*EXERCISE PROMPT*: All entries below are to be returned in full, exactly as they stand.

*INPUT DATA*:
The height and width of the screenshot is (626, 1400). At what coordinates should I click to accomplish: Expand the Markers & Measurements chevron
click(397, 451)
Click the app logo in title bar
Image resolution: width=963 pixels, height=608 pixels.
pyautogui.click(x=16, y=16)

*SOLUTION TO THIS EXERCISE*:
The height and width of the screenshot is (626, 1400). At what coordinates should I click to accomplish: Expand the Markers & Measurements chevron
click(397, 451)
Click the app logo in title bar
Image resolution: width=963 pixels, height=608 pixels.
pyautogui.click(x=16, y=16)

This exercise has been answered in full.